- Work instructions
Find all the lines in the entries below that hold the word "agent" and copy them.

- Recorded data
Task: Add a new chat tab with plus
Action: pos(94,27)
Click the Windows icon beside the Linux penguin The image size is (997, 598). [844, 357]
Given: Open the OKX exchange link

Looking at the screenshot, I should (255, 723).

* * *

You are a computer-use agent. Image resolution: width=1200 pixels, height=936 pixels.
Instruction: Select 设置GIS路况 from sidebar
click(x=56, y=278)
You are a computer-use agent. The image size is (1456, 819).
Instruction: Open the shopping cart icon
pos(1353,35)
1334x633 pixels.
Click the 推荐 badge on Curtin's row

- Answer to this exercise
You are a computer-use agent. Image resolution: width=1200 pixels, height=936 pixels.
You are a computer-use agent. The image size is (1456, 819).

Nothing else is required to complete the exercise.